C'est une référence aux syndicats plus petits
comme la Confederación General del Trabajo (Confédération générale du
travail, CGT). La CGT joue le rôle politique particulier consistant à
absorber les travailleurs désenchantés par fédérations syndicales plus
grosses grâce à une phraséologie radicale et militante. Si ces syndicats
plus petits conservent une quelconque crédibilité, c'est largement dû au
rôle de la pseudo-gauche dans la couverture de leurs propres trahisons,
comme l'annulation à la dernière minute par la CGT de la grève de quatre
jours prévue par les travailleurs du métro et des bus de Barcelone en
Février.(Voir en anglais,
Le petit parti moreniste Classe contre classe sert
de conseiller à la CGT et d'autres syndicats "de gauche", les implorant
d'organiser « les secteurs les plus combatifs. » Le groupe moréniste déclare
que ces syndicats doivent « jouer un grand rôle dans la lutte pour la grève
générale et prendre des mesures importantes pour unir tous les travailleurs
qui sont contre la politique de "négociation" de Toxo et Mendez [dirigeants
respectivement des CC.OO et de l'UGT]. »
En Lucha, affilié au SWP britannique, est
encore plus explicite dans son soutien à la bureaucratie syndicale. Ses
déclarations disent tout bonnement qu'il « est tout à fait possible qu'une
grève générale d'un jour ne soit pas suffisante pour arrêter la réforme du
travail, » comme si cela n'était pas bien compris par les syndicats. À la
place, continue cette déclaration, « la lutte continuelle et dans de
nombreux cas, les succès de la classe ouvrière grecque devrait servir
d'exemple. »
Quels succès ? La Grèce a maintenant plus du tiers
de sa population vivant en dessous du seuil de pauvreté. Vingt-et-un pour
cent des travailleurs grecs sont au chômage et jusqu'à un demi-million ont
émigré. Le pays est dirigé par un gouvernement non élu qui est un pantin du
capital financier européen et international.

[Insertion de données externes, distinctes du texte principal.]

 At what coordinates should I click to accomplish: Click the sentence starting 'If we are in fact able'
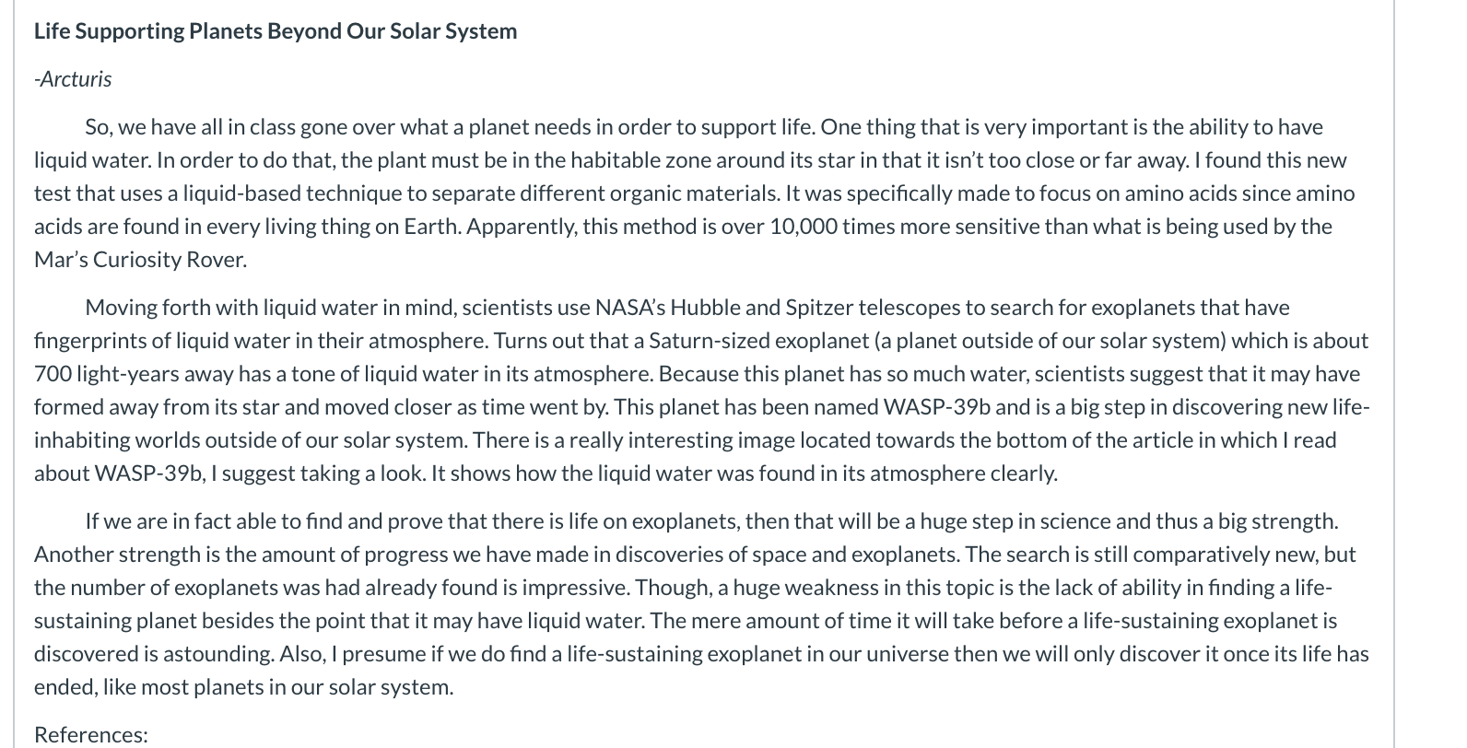pyautogui.click(x=711, y=521)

Tel est le bilan grâce au refus des syndicats de
faire tomber d'abord le gouvernement du PASOK et maintenant la coalition
entre le PASOK, la Nouvelle démocratie conservatrice et le LAOS fasciste,
qui a été installée à la demande de l'Union européenne et du Fonds monétaire
international.
El Militante, ancien affilié à la Tendance
marxiste internationale, dépeint également la longue liste des accords et
des pactes entre le gouvernement et les syndicats « de lutte de classe » (CC.OO
et l'UGT) comme étant le résultat d'une simple « mauvaise stratégie ». Il
jure qu'il « exigera que le 29 mars ait des suites et ne soit pas détourné
vers un processus de négociations avec le gouvernement du PP. »
Les travailleurs ne devraient pas se laisser dire
que les grèves symboliques d'un jour peuvent arrêter l'élite dirigeante dans
l'imposition de ses attaques, pas plus qu'ils ne peuvent faire confiance aux
syndicats pour mener la lutte des classes. Le seul impératif de toute cette
confrérie d'ex-gauchistes est d'empêcher les travailleurs et les jeunes de
tirer les leçons des expériences douloureuses en Espagne et partout dans le
monde et de se lancer sur la seule route politique viable – celle d'une
rébellion contre ces organisations moribondes et de construire un mouvement
politique de masse pour lutter pour le pouvoir ouvrier et le socialisme.